17.YÜZYIL
NEF’İ
Divan şiirinin en başarılı ve ünlü kaside şairidir. Gazelleri de başarılıdır. Hiciv türünde en usta şairdir. Hemen hemen hicvetmediği kimse yok gibidir. 1635’te İstanbul’da yazdığı ağır hicivler yüzünden Vezir Bayram Paşa’nın emriyle saray odunluğunda boğdurularak cesedi denize atılmıştır.

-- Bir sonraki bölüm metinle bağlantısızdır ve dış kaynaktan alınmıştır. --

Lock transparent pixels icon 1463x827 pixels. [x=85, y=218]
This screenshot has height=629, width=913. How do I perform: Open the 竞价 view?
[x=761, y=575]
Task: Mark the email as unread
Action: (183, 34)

Şair olarak IV. Murad’ın ilgisini çekmiştir. Mübalağalı hicivleri onun şiirinin anahtarıdır. Dili oldukça ağırdır, hayalleri geniştir. Ahenge önem verir. Din-dışı konuları işlemiş, mesnevi yazmamıştır. Farsça ve Türkçe iki divanı vardır. Hicivlerini “Siham-ı Kaza”(Kaza okları) adlı eserde toplamıştır. Ölümü üzerine şu şiir yazılmıştır:
Gökten nazire indi Siham-ı Kazasına
Nef’i diliyle uğradı Hakk’ın belasına
NABİ
Düşünce şiirinde çığır açmış bir şairdir. Onun şiirlerine hikemi şiir adı verilir. Hikemi şiir, içinde hikmetli, didaktik ve darb-ı mesel(atasözü) tadında sözlerin geçtiği şiirdir. Onun gazellerine hikemi gazeller denmesinin sebebi budur.
Dili sadedir.
Türkçe Divan dışındaki eserleri şunlardır:
1.Hayriyye: Oğlu Ebu’l-Hayr Mehmed’e öğüt vermek için yazdığı didaktik bir mesnevidir.
2.Hayrabad: Aşk konulu bir mesnevidir.
3.Surname: Edirne’de gördüğü bir sünnet düğününü anlatan eserdir. Şehzadelerin sünnetidir.
4.Tuhfetü’l-Harameyn: Nâbî'nin, 1089(1678) yılında hacca gidişinden tam beş yıl sonra, 1094(1683) yılında yazdığı bu eseri, XVII. yüzyıl süslü nesrinin önemli örneklerindendir.